Given,

Objective function is: Z = 18x + 10y

Constraints are:

4x + y ≥ 20

2x + 3y ≥ 30

x, y ≥ 0

First convert the given inequations into corresponding equations and plot them:

4x + y ≥ 20 → 4x + y = 20 (corresponding equation)

Two coordinates required to plot the equation are obtained as:

Put, x = 0 ⇒ y = 20 (0,20) - - - - first coordinate.

Put, y = 0 ⇒ x = 5 (5,0) - - - - second coordinate

Join them to get the line.

As we know, Linear inequation will be a region in the plane, and we observe that the equation divides the XY plane into 2 halves only, so we need to check which region represents the given inequation,

If the given line does not pass through origin the just put (0,0) to check whether inequation is satisfied or not. If it satisfies the inequation origin side is the required region else the other side is the solution.
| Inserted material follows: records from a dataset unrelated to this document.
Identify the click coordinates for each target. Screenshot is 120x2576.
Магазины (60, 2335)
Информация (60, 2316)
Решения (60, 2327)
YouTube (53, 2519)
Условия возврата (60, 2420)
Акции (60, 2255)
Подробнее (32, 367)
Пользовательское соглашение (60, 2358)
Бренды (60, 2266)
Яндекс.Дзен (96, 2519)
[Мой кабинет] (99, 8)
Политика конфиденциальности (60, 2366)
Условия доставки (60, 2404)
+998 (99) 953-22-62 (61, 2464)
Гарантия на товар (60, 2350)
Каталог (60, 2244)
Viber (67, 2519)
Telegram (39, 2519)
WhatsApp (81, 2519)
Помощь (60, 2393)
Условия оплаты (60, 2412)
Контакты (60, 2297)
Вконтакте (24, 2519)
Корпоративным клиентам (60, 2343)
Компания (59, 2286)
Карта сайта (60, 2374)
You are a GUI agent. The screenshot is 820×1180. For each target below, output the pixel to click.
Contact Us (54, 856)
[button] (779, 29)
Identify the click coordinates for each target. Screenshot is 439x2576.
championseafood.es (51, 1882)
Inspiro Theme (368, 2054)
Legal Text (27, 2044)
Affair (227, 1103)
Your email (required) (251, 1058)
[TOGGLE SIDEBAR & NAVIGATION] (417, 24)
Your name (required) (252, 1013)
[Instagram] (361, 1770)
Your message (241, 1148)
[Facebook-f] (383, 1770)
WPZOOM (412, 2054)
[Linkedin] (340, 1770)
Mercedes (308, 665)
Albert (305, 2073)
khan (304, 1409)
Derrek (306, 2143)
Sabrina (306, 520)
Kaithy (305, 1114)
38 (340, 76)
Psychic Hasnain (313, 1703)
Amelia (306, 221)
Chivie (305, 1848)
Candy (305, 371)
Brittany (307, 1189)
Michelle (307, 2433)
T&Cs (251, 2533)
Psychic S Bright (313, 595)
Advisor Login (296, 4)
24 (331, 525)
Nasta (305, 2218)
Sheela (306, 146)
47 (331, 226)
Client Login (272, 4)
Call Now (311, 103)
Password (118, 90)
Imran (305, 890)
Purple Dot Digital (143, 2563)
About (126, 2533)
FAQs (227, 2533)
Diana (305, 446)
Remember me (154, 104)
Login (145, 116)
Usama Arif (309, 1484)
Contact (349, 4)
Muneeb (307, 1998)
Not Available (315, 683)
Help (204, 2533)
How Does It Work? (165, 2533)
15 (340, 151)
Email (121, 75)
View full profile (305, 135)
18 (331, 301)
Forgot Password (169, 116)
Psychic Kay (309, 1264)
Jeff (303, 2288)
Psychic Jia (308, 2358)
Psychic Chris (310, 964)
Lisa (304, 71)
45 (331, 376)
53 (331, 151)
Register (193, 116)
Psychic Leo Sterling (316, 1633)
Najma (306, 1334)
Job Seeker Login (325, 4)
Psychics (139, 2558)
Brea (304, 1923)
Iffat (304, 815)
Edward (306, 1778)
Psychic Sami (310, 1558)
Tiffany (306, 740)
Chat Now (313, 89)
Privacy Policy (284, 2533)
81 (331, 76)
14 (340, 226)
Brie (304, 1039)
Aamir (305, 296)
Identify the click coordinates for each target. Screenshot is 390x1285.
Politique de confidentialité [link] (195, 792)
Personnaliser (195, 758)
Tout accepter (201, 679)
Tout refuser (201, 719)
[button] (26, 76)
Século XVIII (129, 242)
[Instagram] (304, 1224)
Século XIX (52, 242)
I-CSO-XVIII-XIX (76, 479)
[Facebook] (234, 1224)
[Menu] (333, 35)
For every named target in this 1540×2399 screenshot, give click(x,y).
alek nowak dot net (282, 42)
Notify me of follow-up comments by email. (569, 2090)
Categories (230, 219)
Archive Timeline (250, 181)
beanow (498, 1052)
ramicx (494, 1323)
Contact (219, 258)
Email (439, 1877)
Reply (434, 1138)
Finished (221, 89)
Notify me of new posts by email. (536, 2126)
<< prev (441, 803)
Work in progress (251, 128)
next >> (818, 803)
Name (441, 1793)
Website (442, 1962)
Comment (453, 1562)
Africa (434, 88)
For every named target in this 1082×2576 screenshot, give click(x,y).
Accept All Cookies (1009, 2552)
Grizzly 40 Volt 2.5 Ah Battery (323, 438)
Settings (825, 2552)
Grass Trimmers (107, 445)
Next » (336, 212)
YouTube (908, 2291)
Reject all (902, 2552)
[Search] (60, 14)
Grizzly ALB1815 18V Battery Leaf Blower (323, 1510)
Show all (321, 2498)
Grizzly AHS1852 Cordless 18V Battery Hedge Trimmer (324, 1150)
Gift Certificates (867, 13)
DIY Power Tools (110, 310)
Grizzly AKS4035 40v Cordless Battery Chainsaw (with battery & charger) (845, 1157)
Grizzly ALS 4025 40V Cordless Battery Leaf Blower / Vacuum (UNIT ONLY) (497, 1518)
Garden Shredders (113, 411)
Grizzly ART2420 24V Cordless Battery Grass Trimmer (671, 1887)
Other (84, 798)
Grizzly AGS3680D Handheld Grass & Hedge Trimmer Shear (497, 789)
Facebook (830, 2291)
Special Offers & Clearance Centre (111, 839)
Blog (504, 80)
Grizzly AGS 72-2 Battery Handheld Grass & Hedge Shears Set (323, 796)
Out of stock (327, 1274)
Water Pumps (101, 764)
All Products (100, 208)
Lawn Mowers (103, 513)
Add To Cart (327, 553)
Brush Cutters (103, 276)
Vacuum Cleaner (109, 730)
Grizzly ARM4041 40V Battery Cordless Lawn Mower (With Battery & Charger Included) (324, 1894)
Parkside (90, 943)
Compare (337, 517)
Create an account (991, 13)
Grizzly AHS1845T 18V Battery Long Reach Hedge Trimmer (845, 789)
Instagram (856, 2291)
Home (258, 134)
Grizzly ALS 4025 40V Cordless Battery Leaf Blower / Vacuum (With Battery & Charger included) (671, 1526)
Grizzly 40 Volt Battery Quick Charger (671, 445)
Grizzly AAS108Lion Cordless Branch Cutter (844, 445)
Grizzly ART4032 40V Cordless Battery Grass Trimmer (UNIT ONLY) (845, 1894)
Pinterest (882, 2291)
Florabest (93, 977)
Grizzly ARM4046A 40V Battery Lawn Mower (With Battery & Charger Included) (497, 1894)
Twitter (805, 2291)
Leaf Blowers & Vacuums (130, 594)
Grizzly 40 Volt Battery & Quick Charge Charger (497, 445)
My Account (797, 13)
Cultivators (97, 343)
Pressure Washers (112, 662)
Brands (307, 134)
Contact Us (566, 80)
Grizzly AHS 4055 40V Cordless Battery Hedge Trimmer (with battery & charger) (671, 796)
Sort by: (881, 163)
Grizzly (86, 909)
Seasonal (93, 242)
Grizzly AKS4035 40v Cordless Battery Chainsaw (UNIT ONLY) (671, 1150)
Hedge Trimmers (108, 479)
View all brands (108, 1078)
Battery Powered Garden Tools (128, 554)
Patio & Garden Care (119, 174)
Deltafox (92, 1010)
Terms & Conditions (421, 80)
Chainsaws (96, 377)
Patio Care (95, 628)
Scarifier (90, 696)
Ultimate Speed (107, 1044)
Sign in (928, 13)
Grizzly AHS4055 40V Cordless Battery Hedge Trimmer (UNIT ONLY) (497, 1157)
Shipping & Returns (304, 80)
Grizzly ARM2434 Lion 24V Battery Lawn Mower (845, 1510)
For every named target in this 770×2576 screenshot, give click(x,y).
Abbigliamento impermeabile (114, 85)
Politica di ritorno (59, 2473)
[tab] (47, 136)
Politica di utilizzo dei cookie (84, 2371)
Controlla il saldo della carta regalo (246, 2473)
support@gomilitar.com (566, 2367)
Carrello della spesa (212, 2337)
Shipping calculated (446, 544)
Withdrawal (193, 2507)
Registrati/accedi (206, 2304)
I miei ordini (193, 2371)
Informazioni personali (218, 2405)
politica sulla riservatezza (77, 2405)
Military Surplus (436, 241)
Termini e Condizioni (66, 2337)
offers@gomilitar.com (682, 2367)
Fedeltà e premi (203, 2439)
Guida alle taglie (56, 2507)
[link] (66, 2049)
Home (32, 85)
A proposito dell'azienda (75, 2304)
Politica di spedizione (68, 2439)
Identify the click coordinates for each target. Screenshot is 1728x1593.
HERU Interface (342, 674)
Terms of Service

Similarly, we repeat the steps for other inequation also and find the common region.

2x + 3y ≥ 30 → 2x + 3y = 30 (corresponding equation)

Two coordinates required to plot the equation are obtained as:

Put, x = 0 ⇒ y = 10 (0,10) - - - - first coordinate.

Put, y = 0 ⇒ x = 15 (15,0) - - - - second coordinate

x = 0 is the y - axis and y = 0 is the x – axis

Hence we obtain a plot as shown in figure:

The shaded region in the above figure represents the region of a feasible solution.

Now to maximize our objective function, we need to find the coordinates of the corner points of the shaded region.

We can determine the coordinates graphically our by solving equations. But choose only those equations to solve which gives one of the corner coordinates of the feasible region.

Solving 2x + 3y = 30 and 4x + y = 20 gives (3, 8)

Similarly solving 4x + y = 20 and x = 0 gives (0, 20)

And solving 2x + 3y = 30 and y = 0 gives (15,0)

Now we have coordinates of the corner points so we will put them one by one to our objective function and will find at which point it is maximum.

∵ Z = 18x + 10y

∴ Z at (3, 8) = 18 × 3 + 8 × 10 = 134

Z at (0,20) = 18 × 0 + 10 × 20 = 200

Z at (15,0) = 18 × (15) + 10 × 0 = 270

Note: It is unbounded so we can’t say directly by seeing that z = 134 is minimum because there might be possibility that some other points from feasible region may result a smaller number.

In such a case minima will not be possible.

So we check this by setting inequation corresponding to the minimum value of Z.

∴ inequation is 18x + 10y < 134

As (0,0) satisfies the inequation, so it will bound its region towards origin and hence will not overlap with the feasible region.

∴ We can say that minima are possible.

We can see that Z is minimum at (3, 8) and min. value is 134

∴ Z is minimum at x = 3 and y = 8 ; and min value is 134.